It seems to me that St. Francis of Assisi could well be named the patron saint of this year’s Lent, in which many are looking to incorporate the calling of the pope’s “Laudato Si'” encyclical into their 40-day journey of penitence and conversion.

It’s almost as if St. Francis lived his entire adult life as one continuous Lent, and this Lent I’m thinking more and more about him and wondering how we might imitate his goodness and virtue, with a focus on creation.

Francis, born into wealth, very much enjoyed all of the pleasures and privileges that accompanied his status. He loved revelry, fine clothes and showy displays. He was popular and witty and was a favorite among the nobles of his town. He had it all. Or so it seemed.

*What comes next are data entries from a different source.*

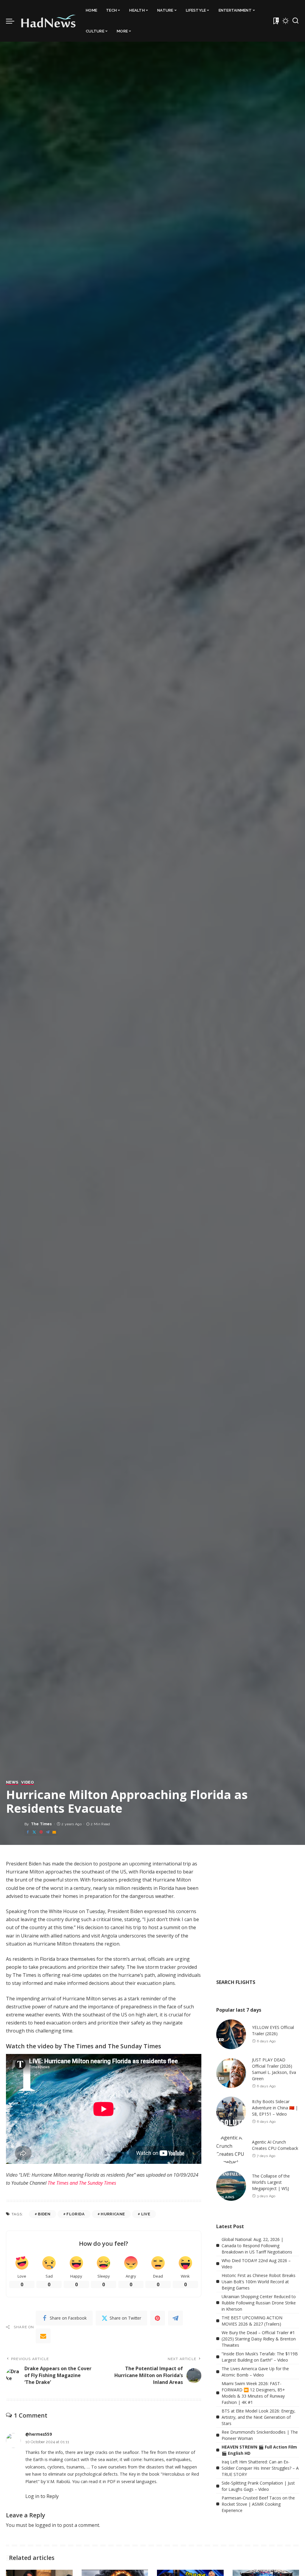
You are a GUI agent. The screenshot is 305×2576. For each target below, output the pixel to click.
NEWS (12, 1782)
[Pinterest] (41, 1832)
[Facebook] (27, 1832)
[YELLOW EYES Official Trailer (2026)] (231, 2034)
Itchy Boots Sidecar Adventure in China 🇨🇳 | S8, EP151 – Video (275, 2108)
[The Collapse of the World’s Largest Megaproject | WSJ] (231, 2186)
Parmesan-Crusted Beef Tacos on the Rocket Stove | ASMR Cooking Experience (258, 2504)
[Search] (295, 21)
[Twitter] (34, 1832)
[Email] (54, 1832)
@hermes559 (38, 2434)
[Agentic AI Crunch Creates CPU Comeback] (231, 2149)
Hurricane (113, 2214)
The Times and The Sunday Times (82, 2183)
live (145, 2214)
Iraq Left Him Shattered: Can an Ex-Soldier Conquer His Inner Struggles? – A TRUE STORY (260, 2468)
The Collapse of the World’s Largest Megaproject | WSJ (271, 2182)
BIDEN (44, 2214)
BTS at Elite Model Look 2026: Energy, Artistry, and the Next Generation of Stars (258, 2417)
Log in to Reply (42, 2496)
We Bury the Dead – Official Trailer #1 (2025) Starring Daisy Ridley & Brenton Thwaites (259, 2339)
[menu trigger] (13, 21)
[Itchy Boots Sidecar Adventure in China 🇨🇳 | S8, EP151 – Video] (231, 2111)
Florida (75, 2214)
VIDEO (27, 1782)
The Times (41, 1824)
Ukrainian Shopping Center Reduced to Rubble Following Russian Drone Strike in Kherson (259, 2303)
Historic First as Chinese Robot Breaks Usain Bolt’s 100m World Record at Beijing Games (258, 2282)
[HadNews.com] (48, 21)
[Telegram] (47, 1832)
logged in (45, 2525)
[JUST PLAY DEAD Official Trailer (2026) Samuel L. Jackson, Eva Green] (231, 2073)
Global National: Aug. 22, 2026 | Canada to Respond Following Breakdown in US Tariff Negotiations (257, 2246)
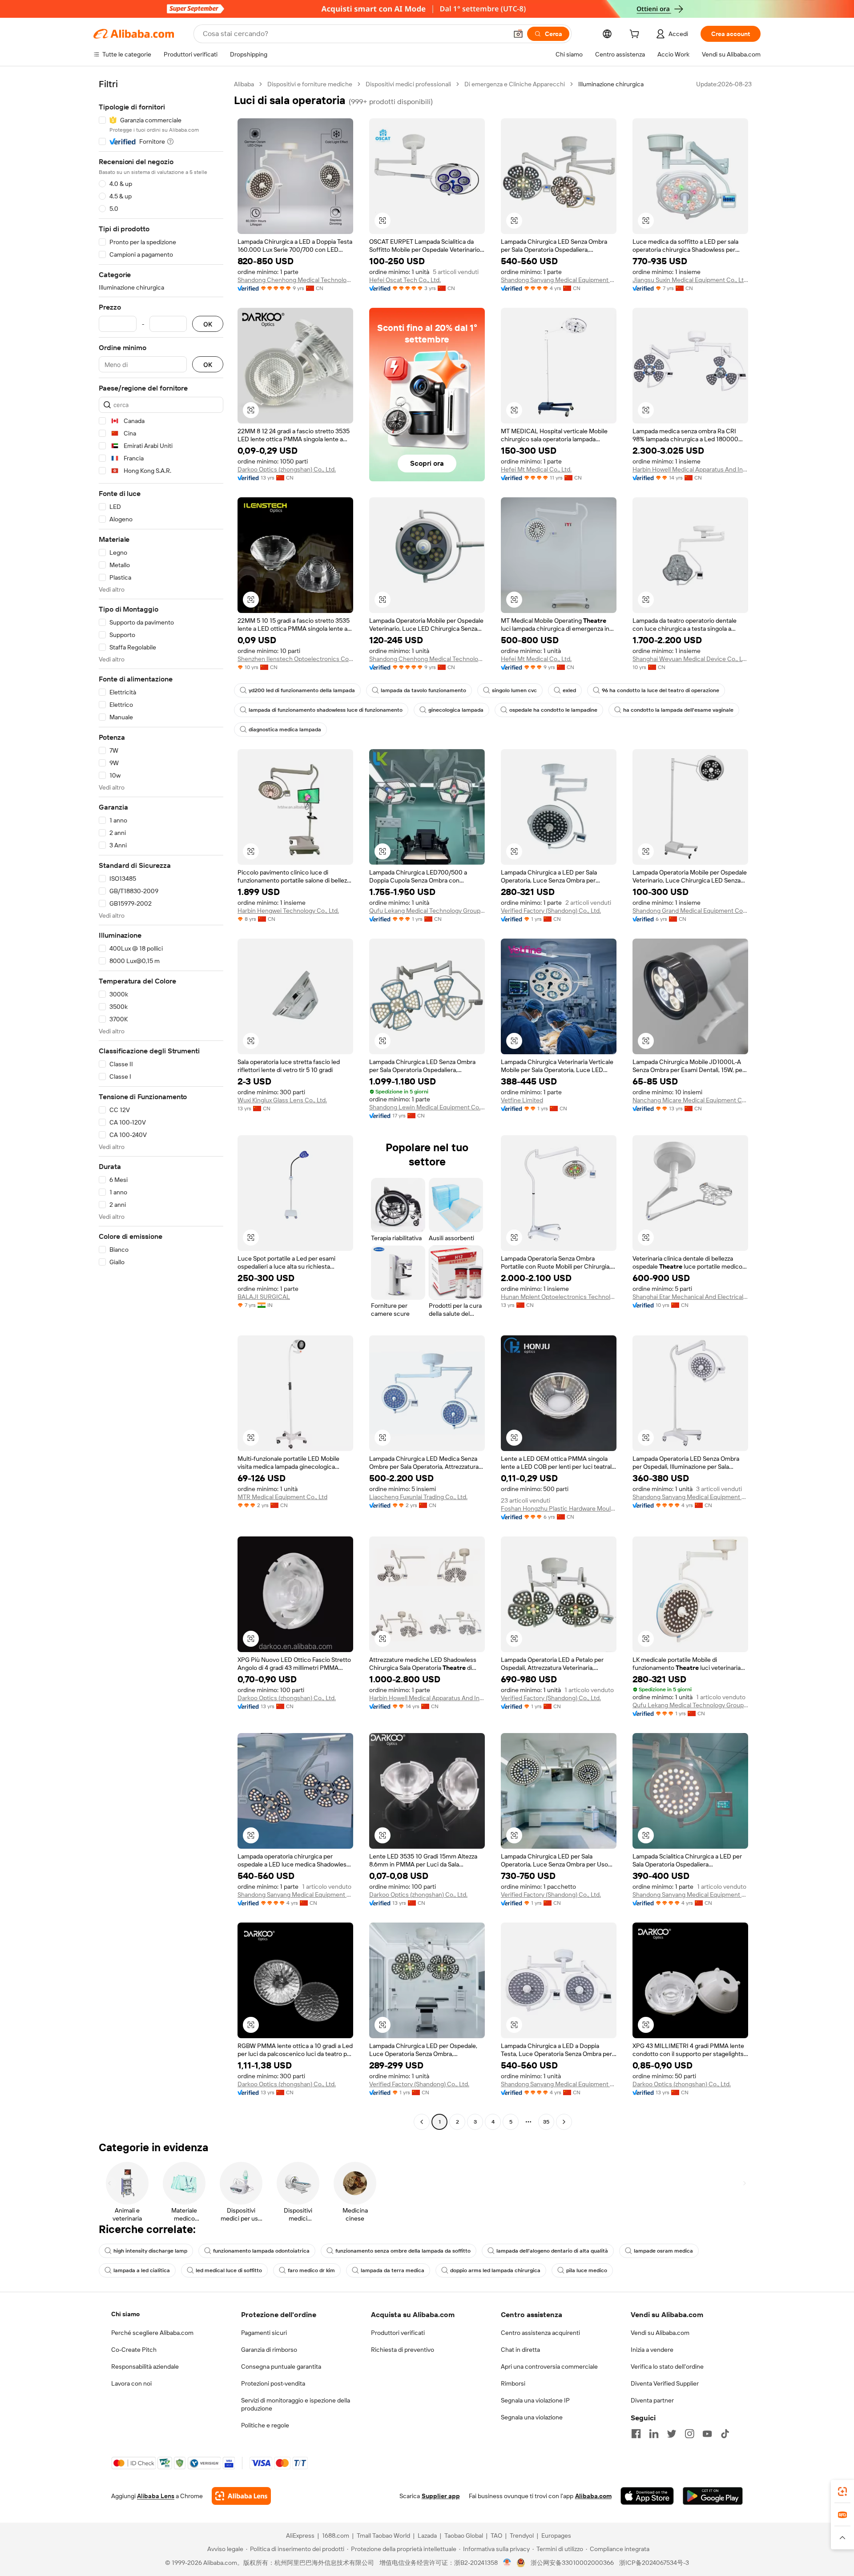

In his 20s, after a long illness, his contemplation of eternity was the beginning of his transformation. Nature — God’s creation — provided an entree for Francis into a life based on the Gospel.

This contemplation led Francis to change his view of the world, and he became less and less enthusiastic about the things that used to matter to him: riches, parties and finery. He set about to live in a different way, one that became spiritual instead of material. He began to yearn for a simpler life.

Perhaps he meditated on Psalm 24:1: “The earth is the Lord’s and all it holds, the world and those who dwell in it. For he founded it on the seas, established it over the rivers.”

Or maybe he read Isaiah 11:6-9: “Then the wolf shall be a guest of the lamb, and the leopard shall lie down with the young goat; the calf and the young lion shall browse together, with a little child to guide them.

“The cow and the bear shall graze, together their young shall lie down; the lion shall eat hay like the ox … they shall not harm or destroy on all my holy mountain; for the earth shall be filled with knowledge of the Lord, as water covers the sea.”

Scripture offers endless passages for us to contemplate God’s creation. Genesis alone provides a wide picture of God as creator of man and of nature, and also a God who includes animals in the tale of redemption, as we see in Noah’s Ark (Gn 6-9).

For St. Francis, nature itself became a way to give glory to God. We can strive to see through the eyes of Francis, to view nature — the land, animals, resources and even the weather itself — as sacred and appreciate all of it, as he did.

But in the spirit of Lent and of “Laudato Si’,” we can listen for the voice of God. What does God want us to do to protect what he created?

I have so much to learn from St. Francis, and I pray that, even in a small way this Lent, I’ll be able to imitate his virtuous life.